Let’s examine some technology from World War Two or even from before World War One and see how it can apply to detecting tunnels along the border. And let’s not worry about the simple tunnels linking to existing storm drains but instead look at the really sophisticated ones costing tens of millions of dollars to construct.

There are two general methods for finding such tunnels using seismic activity. While there are other tunnel detection methods available only muon detection (discovered in 1911 and used by that 12 year old boy to find tunnels) comes close in accuracy and effectiveness as a persistent surveillance mechanism.

If one installs seismic detectors within the “No Man’s Land” along the built up areas of the border, it is possible not only to detect the digging noises of tunnel construction but the distant removal of the dirt and its transport to a dumping area.

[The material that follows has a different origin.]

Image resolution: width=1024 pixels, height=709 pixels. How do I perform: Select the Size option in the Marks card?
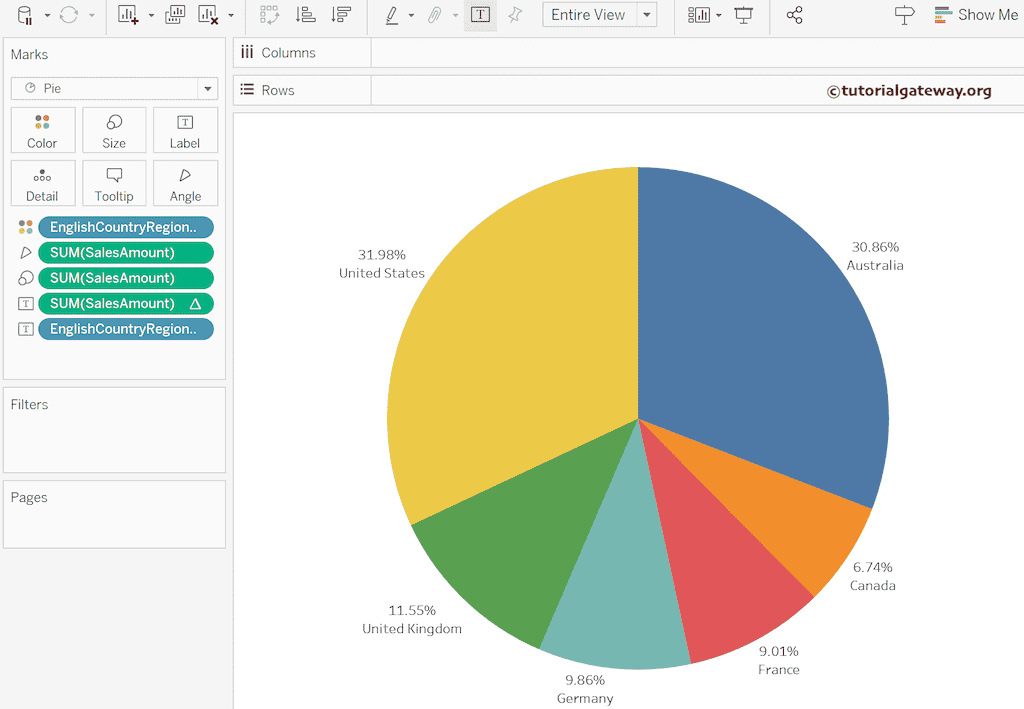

Digging noises can be masked to some degree by changing the digging method. Low frequency digging noises – the thump, thump, of a shovel or pick – can be detected at a quarter mile in hard earth. If higher frequency tools are used then the sound is quickly absorbed and detection at distance is made more difficult.

Because no tunnel has been built with its southern tail longer than 2,000 feet below the border, the detection range for tunnel construction probably need not exceed 50% more than that or 3,000 feet.